L'époque des barbares

OPINION. C'est toujours les sempiternelles questions qui nous tourmentent lorsqu'une bulle implose et fait des ravages humains, économiques, écologiques: comment en est-on arrivé là ? Que s'est-il passé ?
Michel Santi
Michel Santi (Crédits : DR)

Notre monde se retrouve aujourd'hui dans une situation critique et sans trop de précédents historiques, car nous sommes désormais tous otages de bulles multiples et à répétition.

Les bulles multiples, une situation délicate

Celle qui isole les gouvernants, la surchauffe des bourses pulvérisant jour après jour leurs records historiques de hausse, et ce dans une fuite en avant morbide, la bulle immobilière, celle des inégalités aberrantes que seule une guerre ou une révolution serait susceptible de résorber... Une malédiction infecte notre univers contemporain, car, de fait, l'implosion d'une bulle déplace mécaniquement la fièvre sur un autre champ, non sans avoir dévasté autant la classe moyenne que les plus vulnérables de nos concitoyens, comme d'habitude.

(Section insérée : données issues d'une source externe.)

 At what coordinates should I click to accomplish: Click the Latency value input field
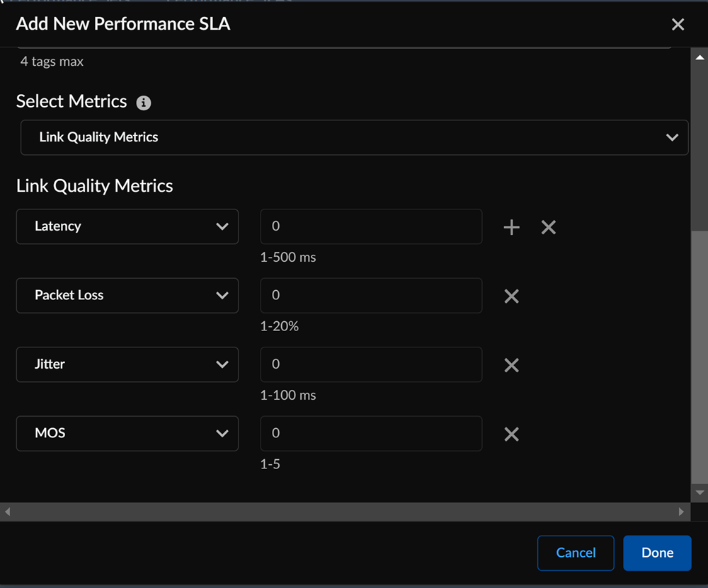click(x=371, y=226)
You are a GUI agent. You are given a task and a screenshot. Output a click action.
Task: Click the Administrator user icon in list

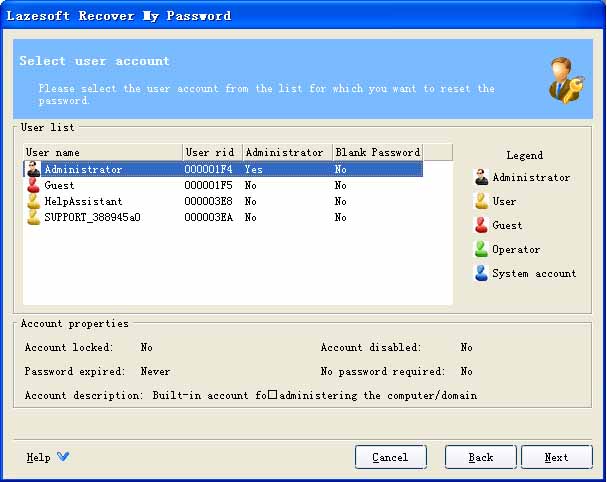tap(33, 169)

Pour la toute première fois dans la longue histoire de notre présence sur cette planète, les évènements survenant dans une région ou sur un continent - guerre, krach financier, etc. - affectent simultanément toutes les autres parties du monde. Quand l'Empire Romain et la Chine n'avaient quasiment aucune interaction, il est indéniable que nos conditions de vie actuelles se retrouvent bien plus influencées et ballotées par les aléas survenant ailleurs, voire très loin de nous, que par notre propre contexte national, accentuant du même coup notre hyper fragilisation.

Nous avons, au final, progressivement perdu le contrôle, car nos existences ne dépendent plus guère (pour paraphraser Joseph Stiglitz) de notre salaire, ni même de l'éducation donnée par nos parents.

La politique et le politique en ruine ne peuvent pratiquement plus rien, car ils ont été méticuleusement dépouillés de leurs leviers.

L'instabilité comme nouvelle norme

Le grand Hayman Minsky, disparu en 1996, théorisait que la stabilité est trompeuse, qu'elle est en réalité déstabilisante, qu'un ouragan est très souvent tapi derrière les périodes d'accalmies et de prospérité. Il serait contraint de revoir en profondeur sa copie, car les secousses de tous ordres - financières, inflationnistes, géopolitiques...- jalonnent notre vie depuis de longues années dans un monde ne daignant même plus vouloir masquer sa dangerosité, pas plus que de modérer sa capacité de nuisance. L'instabilité est désormais la règle, plus l'exception. Et Taleb peut s'arracher les cheveux qui lui restent, car les cygnes noirs sont partout !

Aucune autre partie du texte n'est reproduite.